**Set problem:** Pull out every line in the records below that contains the word "heading", and copy each of those lines in full.

**Items:**

::::::::

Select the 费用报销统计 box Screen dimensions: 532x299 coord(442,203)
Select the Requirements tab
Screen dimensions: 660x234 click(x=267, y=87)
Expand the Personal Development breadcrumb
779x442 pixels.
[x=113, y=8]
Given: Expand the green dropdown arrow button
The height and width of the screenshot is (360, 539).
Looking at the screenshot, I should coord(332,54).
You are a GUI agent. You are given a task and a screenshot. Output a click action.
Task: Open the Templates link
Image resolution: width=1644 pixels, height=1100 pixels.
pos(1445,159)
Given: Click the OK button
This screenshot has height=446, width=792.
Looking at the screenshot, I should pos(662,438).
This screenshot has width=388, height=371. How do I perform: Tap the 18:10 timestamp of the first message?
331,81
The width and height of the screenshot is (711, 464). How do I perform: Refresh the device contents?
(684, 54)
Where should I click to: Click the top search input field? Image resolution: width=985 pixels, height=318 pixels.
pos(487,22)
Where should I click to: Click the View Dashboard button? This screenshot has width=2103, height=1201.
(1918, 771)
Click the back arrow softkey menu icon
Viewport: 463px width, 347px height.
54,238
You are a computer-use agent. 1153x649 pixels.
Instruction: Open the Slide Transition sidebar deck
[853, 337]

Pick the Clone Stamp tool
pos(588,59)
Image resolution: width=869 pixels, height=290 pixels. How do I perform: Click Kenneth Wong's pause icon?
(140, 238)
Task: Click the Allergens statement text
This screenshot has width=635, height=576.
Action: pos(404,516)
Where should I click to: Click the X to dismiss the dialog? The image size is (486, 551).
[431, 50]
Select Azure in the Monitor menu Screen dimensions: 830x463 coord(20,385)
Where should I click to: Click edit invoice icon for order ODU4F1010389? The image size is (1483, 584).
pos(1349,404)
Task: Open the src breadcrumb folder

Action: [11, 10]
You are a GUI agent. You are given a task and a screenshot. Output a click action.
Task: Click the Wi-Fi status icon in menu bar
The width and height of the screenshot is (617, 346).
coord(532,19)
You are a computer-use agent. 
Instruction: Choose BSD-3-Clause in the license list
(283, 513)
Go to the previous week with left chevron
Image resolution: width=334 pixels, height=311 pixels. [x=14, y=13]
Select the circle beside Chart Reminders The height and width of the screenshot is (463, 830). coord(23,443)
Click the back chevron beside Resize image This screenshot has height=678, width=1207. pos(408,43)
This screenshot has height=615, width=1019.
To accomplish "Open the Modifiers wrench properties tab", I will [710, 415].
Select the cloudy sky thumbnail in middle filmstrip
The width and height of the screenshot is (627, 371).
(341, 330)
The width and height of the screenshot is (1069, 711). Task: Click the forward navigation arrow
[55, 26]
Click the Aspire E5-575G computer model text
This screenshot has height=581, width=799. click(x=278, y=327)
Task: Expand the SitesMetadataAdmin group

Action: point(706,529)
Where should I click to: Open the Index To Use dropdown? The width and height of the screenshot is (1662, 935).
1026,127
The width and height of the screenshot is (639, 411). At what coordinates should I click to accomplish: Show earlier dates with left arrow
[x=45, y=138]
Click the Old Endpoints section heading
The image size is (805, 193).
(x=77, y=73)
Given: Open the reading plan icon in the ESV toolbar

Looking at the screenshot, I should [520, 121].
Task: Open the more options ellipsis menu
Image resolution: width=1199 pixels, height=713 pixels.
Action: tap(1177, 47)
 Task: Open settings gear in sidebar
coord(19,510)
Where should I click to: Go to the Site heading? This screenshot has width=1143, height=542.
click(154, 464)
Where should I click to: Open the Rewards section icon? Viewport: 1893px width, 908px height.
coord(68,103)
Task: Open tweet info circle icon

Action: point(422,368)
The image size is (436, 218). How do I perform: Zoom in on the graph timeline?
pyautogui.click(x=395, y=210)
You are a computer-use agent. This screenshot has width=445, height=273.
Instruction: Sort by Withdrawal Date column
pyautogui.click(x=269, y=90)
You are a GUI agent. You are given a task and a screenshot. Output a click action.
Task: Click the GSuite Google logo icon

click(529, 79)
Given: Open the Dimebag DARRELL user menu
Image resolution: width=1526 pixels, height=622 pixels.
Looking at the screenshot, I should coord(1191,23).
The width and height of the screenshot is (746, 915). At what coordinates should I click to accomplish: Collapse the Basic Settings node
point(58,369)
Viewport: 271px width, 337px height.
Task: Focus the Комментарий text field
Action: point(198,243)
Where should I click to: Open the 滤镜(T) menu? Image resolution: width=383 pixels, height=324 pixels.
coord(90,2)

::::::::

**Response to the task:**
Click the Old Endpoints section heading
Where should I click to: Go to the Site heading? This screenshot has width=1143, height=542.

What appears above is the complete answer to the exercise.